▶ _AUFGABENSTELLUNG_:
Schreiben Sie bitte sämtliche Zeilen der folgenden Liste Zeichen für Zeichen ab.

▶ _LISTE_:

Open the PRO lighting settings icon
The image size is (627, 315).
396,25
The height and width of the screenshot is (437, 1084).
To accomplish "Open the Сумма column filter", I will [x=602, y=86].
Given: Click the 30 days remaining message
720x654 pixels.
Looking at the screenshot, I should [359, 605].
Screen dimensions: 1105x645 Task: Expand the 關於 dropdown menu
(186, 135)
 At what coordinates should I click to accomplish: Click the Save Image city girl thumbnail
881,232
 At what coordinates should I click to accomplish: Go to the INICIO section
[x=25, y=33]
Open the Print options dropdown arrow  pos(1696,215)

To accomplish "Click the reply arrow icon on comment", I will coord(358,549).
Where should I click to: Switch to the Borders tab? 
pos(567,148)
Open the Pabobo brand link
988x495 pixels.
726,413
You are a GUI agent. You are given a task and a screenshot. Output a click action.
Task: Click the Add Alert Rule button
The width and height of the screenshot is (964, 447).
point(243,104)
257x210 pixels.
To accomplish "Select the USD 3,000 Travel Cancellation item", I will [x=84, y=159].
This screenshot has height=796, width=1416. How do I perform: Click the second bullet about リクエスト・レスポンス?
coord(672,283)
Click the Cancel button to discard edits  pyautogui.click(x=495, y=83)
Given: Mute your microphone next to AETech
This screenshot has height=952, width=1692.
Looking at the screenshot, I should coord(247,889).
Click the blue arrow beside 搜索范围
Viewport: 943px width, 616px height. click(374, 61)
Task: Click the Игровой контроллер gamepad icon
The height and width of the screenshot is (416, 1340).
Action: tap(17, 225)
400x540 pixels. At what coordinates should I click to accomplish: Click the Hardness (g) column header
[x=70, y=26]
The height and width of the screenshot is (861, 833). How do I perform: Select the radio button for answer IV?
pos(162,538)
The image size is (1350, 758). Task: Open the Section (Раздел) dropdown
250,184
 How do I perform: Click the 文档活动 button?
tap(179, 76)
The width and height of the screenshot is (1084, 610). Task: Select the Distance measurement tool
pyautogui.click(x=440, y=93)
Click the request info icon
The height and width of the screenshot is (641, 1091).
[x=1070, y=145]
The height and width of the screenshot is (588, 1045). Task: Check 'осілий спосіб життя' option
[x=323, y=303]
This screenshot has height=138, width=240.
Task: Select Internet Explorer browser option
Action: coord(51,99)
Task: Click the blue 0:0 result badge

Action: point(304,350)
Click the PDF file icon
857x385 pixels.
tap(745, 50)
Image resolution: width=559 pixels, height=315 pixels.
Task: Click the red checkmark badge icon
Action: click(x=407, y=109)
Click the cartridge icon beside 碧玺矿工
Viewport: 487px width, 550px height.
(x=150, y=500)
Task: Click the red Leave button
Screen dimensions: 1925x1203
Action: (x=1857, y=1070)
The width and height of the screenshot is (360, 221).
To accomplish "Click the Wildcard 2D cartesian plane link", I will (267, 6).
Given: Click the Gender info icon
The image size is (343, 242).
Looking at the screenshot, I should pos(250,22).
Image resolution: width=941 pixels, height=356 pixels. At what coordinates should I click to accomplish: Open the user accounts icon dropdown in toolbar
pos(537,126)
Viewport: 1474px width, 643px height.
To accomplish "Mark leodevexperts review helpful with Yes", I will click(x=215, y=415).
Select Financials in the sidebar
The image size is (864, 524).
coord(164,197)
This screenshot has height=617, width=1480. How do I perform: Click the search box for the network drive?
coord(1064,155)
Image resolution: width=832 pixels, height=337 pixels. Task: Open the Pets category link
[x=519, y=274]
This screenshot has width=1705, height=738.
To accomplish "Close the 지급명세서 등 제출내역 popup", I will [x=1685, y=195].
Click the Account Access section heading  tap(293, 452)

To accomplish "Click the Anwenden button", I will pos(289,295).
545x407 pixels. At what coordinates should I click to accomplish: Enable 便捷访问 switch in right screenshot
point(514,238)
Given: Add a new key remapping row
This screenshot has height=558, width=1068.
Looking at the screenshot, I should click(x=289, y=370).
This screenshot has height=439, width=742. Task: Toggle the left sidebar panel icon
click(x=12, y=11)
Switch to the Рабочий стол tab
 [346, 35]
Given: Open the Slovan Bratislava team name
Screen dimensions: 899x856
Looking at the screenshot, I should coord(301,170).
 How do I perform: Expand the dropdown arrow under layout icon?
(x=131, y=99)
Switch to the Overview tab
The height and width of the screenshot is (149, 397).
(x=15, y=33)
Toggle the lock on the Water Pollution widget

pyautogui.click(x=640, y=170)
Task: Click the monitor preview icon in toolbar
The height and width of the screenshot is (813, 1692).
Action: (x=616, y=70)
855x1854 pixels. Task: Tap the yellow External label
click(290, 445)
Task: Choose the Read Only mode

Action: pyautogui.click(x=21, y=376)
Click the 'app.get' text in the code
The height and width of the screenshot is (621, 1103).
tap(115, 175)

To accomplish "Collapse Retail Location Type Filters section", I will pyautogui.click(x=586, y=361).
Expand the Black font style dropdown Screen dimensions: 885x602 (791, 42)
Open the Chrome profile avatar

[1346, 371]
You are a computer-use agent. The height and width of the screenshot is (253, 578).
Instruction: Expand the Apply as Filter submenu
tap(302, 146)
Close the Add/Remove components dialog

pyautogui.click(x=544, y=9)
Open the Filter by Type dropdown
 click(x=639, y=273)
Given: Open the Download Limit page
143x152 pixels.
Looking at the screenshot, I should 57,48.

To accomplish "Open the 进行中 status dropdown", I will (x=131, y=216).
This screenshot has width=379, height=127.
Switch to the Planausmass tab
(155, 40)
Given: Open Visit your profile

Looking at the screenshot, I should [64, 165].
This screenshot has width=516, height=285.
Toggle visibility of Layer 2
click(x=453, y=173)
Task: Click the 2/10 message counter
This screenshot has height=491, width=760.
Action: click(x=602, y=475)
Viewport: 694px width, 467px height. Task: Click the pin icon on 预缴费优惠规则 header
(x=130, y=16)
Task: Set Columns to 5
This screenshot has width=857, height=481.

▶ _ERWARTETE ANTWORT_:
Open the PRO lighting settings icon
The image size is (627, 315).
396,25
The height and width of the screenshot is (437, 1084).
To accomplish "Open the Сумма column filter", I will [x=602, y=86].
Given: Click the 30 days remaining message
720x654 pixels.
Looking at the screenshot, I should [359, 605].
Screen dimensions: 1105x645 Task: Expand the 關於 dropdown menu
(186, 135)
 At what coordinates should I click to accomplish: Click the Save Image city girl thumbnail
881,232
 At what coordinates should I click to accomplish: Go to the INICIO section
[x=25, y=33]
Open the Print options dropdown arrow  pos(1696,215)

To accomplish "Click the reply arrow icon on comment", I will coord(358,549).
Where should I click to: Switch to the Borders tab? 
pos(567,148)
Open the Pabobo brand link
988x495 pixels.
726,413
You are a GUI agent. You are given a task and a screenshot. Output a click action.
Task: Click the Add Alert Rule button
The width and height of the screenshot is (964, 447).
point(243,104)
257x210 pixels.
To accomplish "Select the USD 3,000 Travel Cancellation item", I will [x=84, y=159].
This screenshot has height=796, width=1416. How do I perform: Click the second bullet about リクエスト・レスポンス?
coord(672,283)
Click the Cancel button to discard edits  pyautogui.click(x=495, y=83)
Given: Mute your microphone next to AETech
This screenshot has height=952, width=1692.
Looking at the screenshot, I should coord(247,889).
Click the blue arrow beside 搜索范围
Viewport: 943px width, 616px height. click(374, 61)
Task: Click the Игровой контроллер gamepad icon
The height and width of the screenshot is (416, 1340).
Action: tap(17, 225)
400x540 pixels. At what coordinates should I click to accomplish: Click the Hardness (g) column header
[x=70, y=26]
The height and width of the screenshot is (861, 833). How do I perform: Select the radio button for answer IV?
pos(162,538)
The image size is (1350, 758). Task: Open the Section (Раздел) dropdown
250,184
 How do I perform: Click the 文档活动 button?
tap(179, 76)
The width and height of the screenshot is (1084, 610). Task: Select the Distance measurement tool
pyautogui.click(x=440, y=93)
Click the request info icon
The height and width of the screenshot is (641, 1091).
[x=1070, y=145]
The height and width of the screenshot is (588, 1045). Task: Check 'осілий спосіб життя' option
[x=323, y=303]
This screenshot has height=138, width=240.
Task: Select Internet Explorer browser option
Action: coord(51,99)
Task: Click the blue 0:0 result badge

Action: point(304,350)
Click the PDF file icon
857x385 pixels.
tap(745, 50)
Image resolution: width=559 pixels, height=315 pixels.
Task: Click the red checkmark badge icon
Action: click(x=407, y=109)
Click the cartridge icon beside 碧玺矿工
Viewport: 487px width, 550px height.
(x=150, y=500)
Task: Click the red Leave button
Screen dimensions: 1925x1203
Action: (x=1857, y=1070)
The width and height of the screenshot is (360, 221).
To accomplish "Click the Wildcard 2D cartesian plane link", I will (267, 6).
Given: Click the Gender info icon
The image size is (343, 242).
Looking at the screenshot, I should pos(250,22).
Image resolution: width=941 pixels, height=356 pixels. At what coordinates should I click to accomplish: Open the user accounts icon dropdown in toolbar
pos(537,126)
Viewport: 1474px width, 643px height.
To accomplish "Mark leodevexperts review helpful with Yes", I will click(x=215, y=415).
Select Financials in the sidebar
The image size is (864, 524).
coord(164,197)
This screenshot has height=617, width=1480. How do I perform: Click the search box for the network drive?
coord(1064,155)
Image resolution: width=832 pixels, height=337 pixels. Task: Open the Pets category link
[x=519, y=274]
This screenshot has width=1705, height=738.
To accomplish "Close the 지급명세서 등 제출내역 popup", I will [x=1685, y=195].
Click the Account Access section heading  tap(293, 452)

To accomplish "Click the Anwenden button", I will pos(289,295).
545x407 pixels. At what coordinates should I click to accomplish: Enable 便捷访问 switch in right screenshot
point(514,238)
Given: Add a new key remapping row
This screenshot has height=558, width=1068.
Looking at the screenshot, I should click(x=289, y=370).
This screenshot has height=439, width=742. Task: Toggle the left sidebar panel icon
click(x=12, y=11)
Switch to the Рабочий стол tab
 [346, 35]
Given: Open the Slovan Bratislava team name
Screen dimensions: 899x856
Looking at the screenshot, I should coord(301,170).
 How do I perform: Expand the dropdown arrow under layout icon?
(x=131, y=99)
Switch to the Overview tab
The height and width of the screenshot is (149, 397).
(x=15, y=33)
Toggle the lock on the Water Pollution widget

pyautogui.click(x=640, y=170)
Task: Click the monitor preview icon in toolbar
The height and width of the screenshot is (813, 1692).
Action: (x=616, y=70)
855x1854 pixels. Task: Tap the yellow External label
click(290, 445)
Task: Choose the Read Only mode

Action: pyautogui.click(x=21, y=376)
Click the 'app.get' text in the code
The height and width of the screenshot is (621, 1103).
tap(115, 175)

To accomplish "Collapse Retail Location Type Filters section", I will pyautogui.click(x=586, y=361).
Expand the Black font style dropdown Screen dimensions: 885x602 (791, 42)
Open the Chrome profile avatar

[1346, 371]
You are a computer-use agent. The height and width of the screenshot is (253, 578).
Instruction: Expand the Apply as Filter submenu
tap(302, 146)
Close the Add/Remove components dialog

pyautogui.click(x=544, y=9)
Open the Filter by Type dropdown
 click(x=639, y=273)
Given: Open the Download Limit page
143x152 pixels.
Looking at the screenshot, I should 57,48.

To accomplish "Open the 进行中 status dropdown", I will (x=131, y=216).
This screenshot has width=379, height=127.
Switch to the Planausmass tab
(155, 40)
Given: Open Visit your profile

Looking at the screenshot, I should [64, 165].
This screenshot has width=516, height=285.
Toggle visibility of Layer 2
click(x=453, y=173)
Task: Click the 2/10 message counter
This screenshot has height=491, width=760.
Action: click(x=602, y=475)
Viewport: 694px width, 467px height. Task: Click the pin icon on 预缴费优惠规则 header
(x=130, y=16)
Task: Set Columns to 5
This screenshot has width=857, height=481.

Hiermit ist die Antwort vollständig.